Melissa, can you think of any reason it didn’t bother you?” Harris asks.
“Not
really.”
“Like
I said, Unger is no loss to society,” Harris said, “and to tell you the truth,
I’m glad he’s not going to hurt another girl. But all the same, I’d like to
know what kind of animal is out in those woods, and whether it’s going to be a
danger to the people who live in the area.”
“I’m
fairly certain it won’t be,” I say, “– a danger to the residents – I mean.”
“How
can you be fairly certain, Mr. Maroon? Do you know something you’re not telling
me?”
“Uhm…well,
the neighborhoods have been there for years, haven’t they? Has anyone reported
problems before?”
“An
occasional dog or cat goes missing, probably carried off by coyotes or foxes,
but nothing like this before. I guess all we can do is keep an eye on the
forest and see if anything happens again. Still, something out there killed a
man last night. It might be new to the area, and I’d like to know what it is.”
“If
that’s all,” I say, “I think Melissa could use some rest, and time to not think
about what she went through.”
“Of
course, sorry, I’ll leave you two alone.” Harris stopped at the door and waved.

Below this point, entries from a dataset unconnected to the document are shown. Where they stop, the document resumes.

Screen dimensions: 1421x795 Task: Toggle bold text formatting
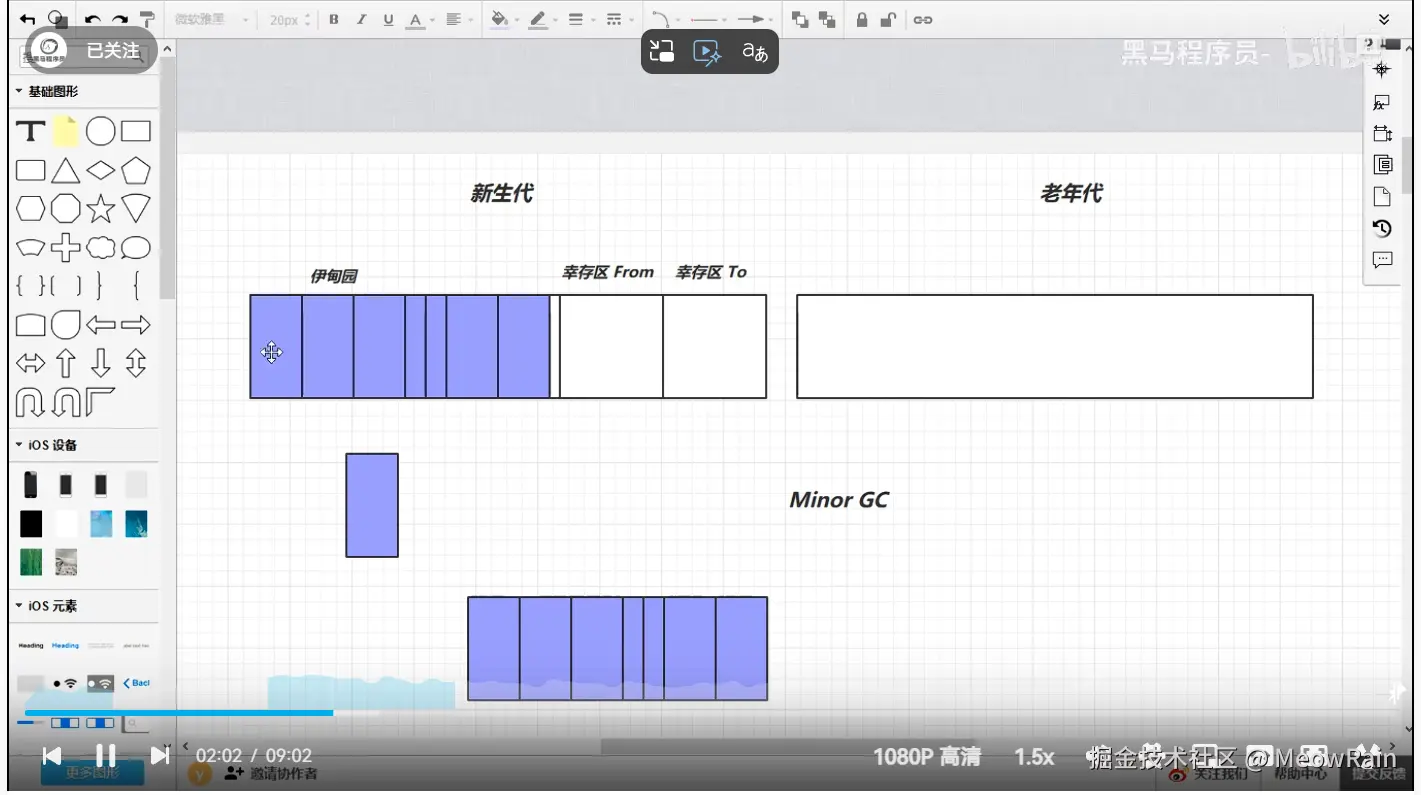333,18
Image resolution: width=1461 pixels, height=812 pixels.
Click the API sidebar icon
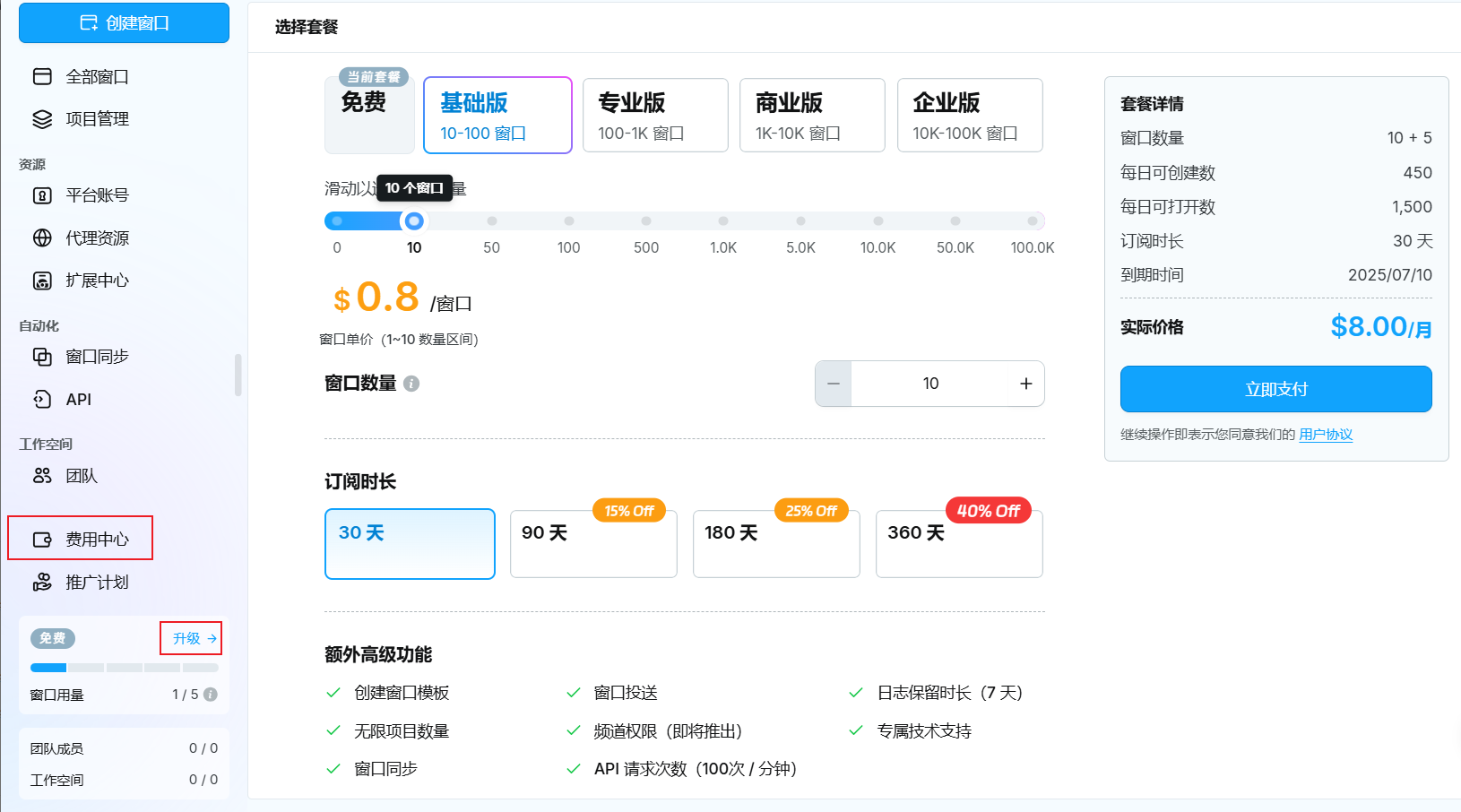[42, 400]
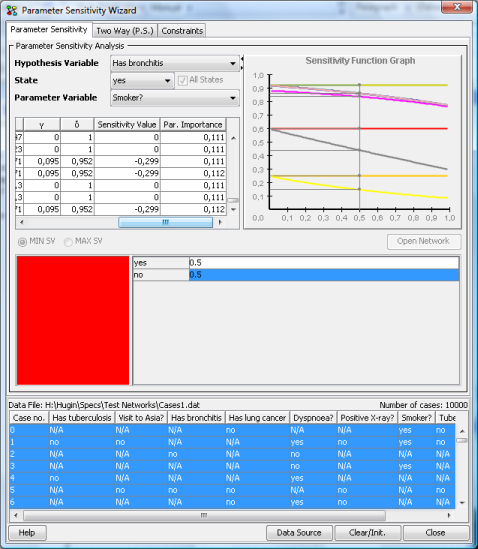Select the MIN SV radio button

point(22,242)
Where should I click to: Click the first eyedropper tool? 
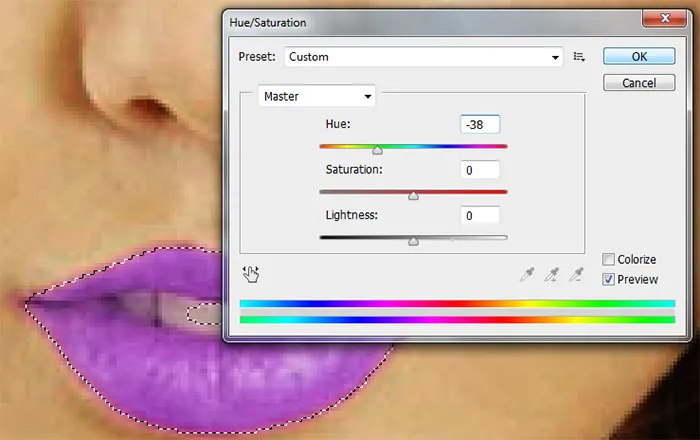(527, 274)
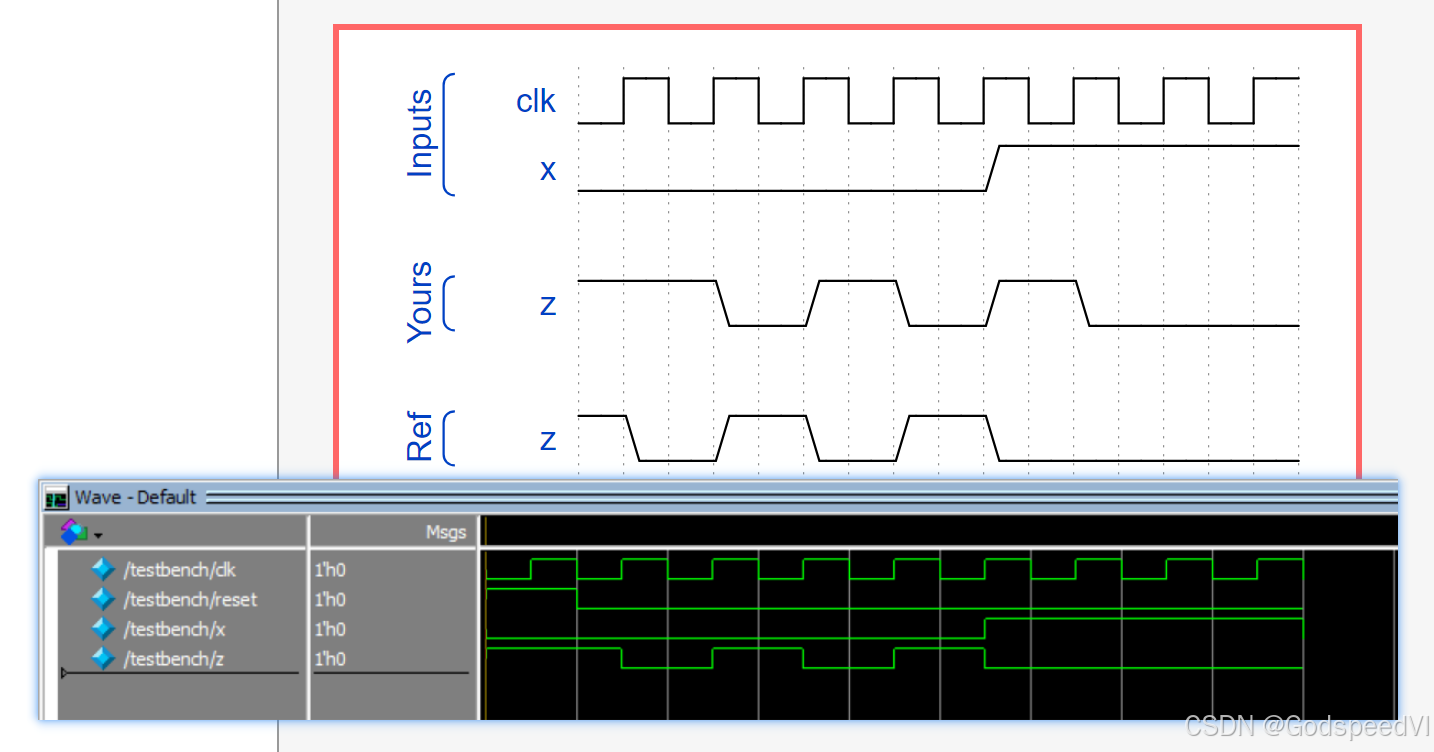This screenshot has width=1434, height=752.
Task: Click the 1'h0 value shown for /testbench/z
Action: point(328,659)
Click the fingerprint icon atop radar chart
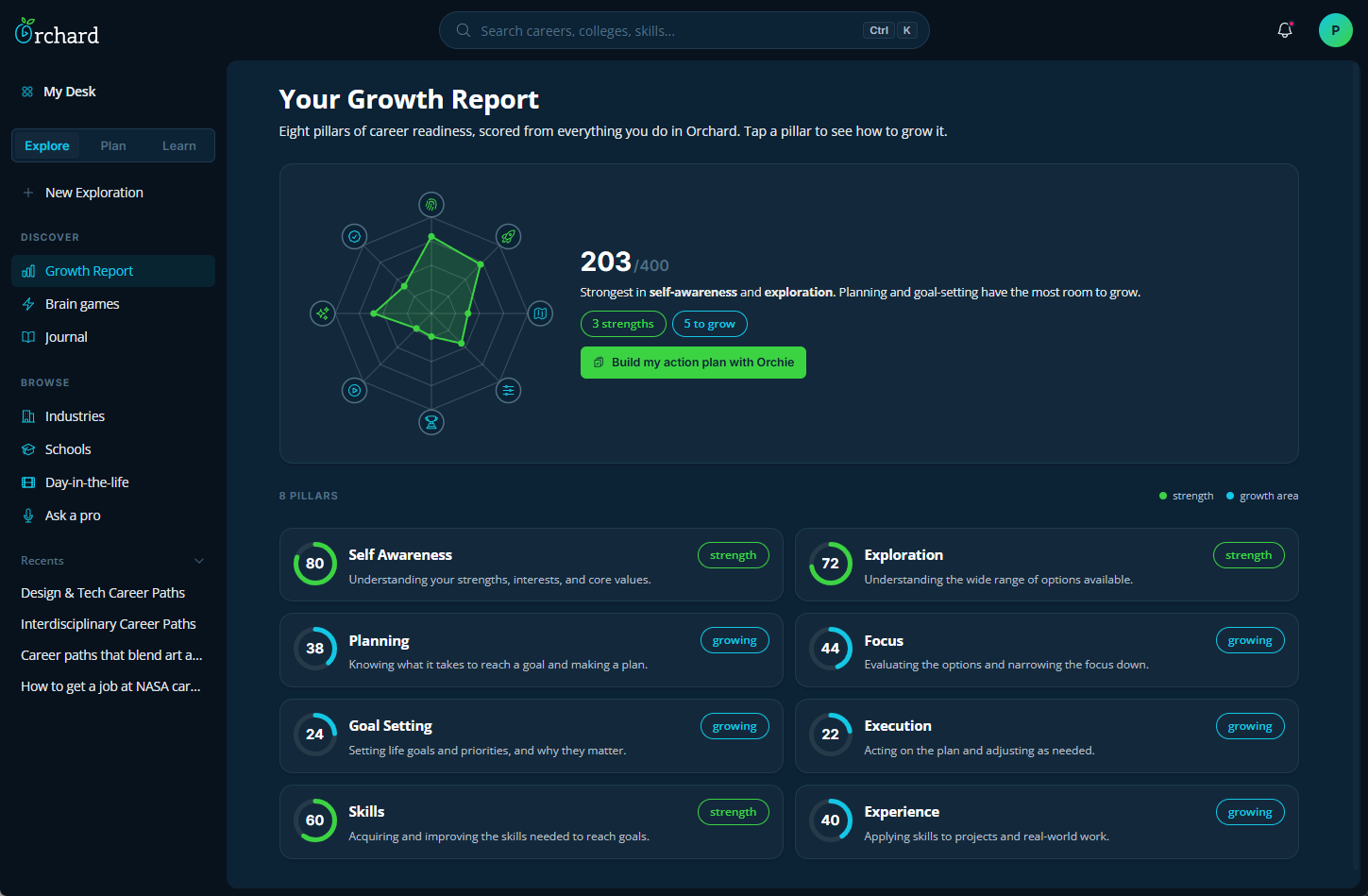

“Get better soon, Melissa.”
After
Harris left, I looked down the hall both ways. Harris went into the elevator,
and only hospital staff remained on the floor. I closed the door and returned
to Melissa’s bed. “I’m so grateful you are safe. I love you so much, and when I
thought you were… you know, I didn’t know what to do. My whole life just about
ended in that forest.”
“I
know daddy. I love you too.”
“What
happened out there?”
“I
had it under control, until that man stabbed me and pulled me from the van. I regained
consciousness when he was tearing my dress, just like I said. I looked into his
eyes and saw a sadistic, brutal person. Above him, the full moon rose into a
clearing. I was scared, and mad, and I couldn’t control it. No, that’s not
entirely true. I didn’t want to control it. I let it out, I relished the surge
of power through my body, savored the change as his ferocity morphed into panic…”
Melissa closed her eyes, paused, when she
opened them again, they were deeper, clouded. I detected in them the depths of
her memory.
When
she continued, her jaw jutted forward, and with a noble lift of her head, she
spoke with passion from deep in her throat. “My claws ripping through his stinking
flesh. Watching the terror on his face where moments before he had been livid
with lust and hate. Hearing him scream like a girl as I ripped off his arm, and
staring into his eyes as I let his life slowly drain from his body.” – She
sniffed the air. “Blood – the taste of hot fresh meat – rending my kill.”
She
shuddered lightly. “When it was over, I laid down under a tree to rest. My
stomach hurt where he stabbed me. The next thing I remember, Officer Harris gently
shook me, the full moon had vanished, and morning lit the sky.”
“We should both be more careful during the full
moon.” I say. I hug Melissa, I can’t let go. “I’m so happy you’re safe, and I’m
grateful that by the time we found that man’s body, the sun had begun to rise.
I don’t know what would have happened if we had found that scene earlier, before
dawn extinguished the full moon, and I had thought you were dead.”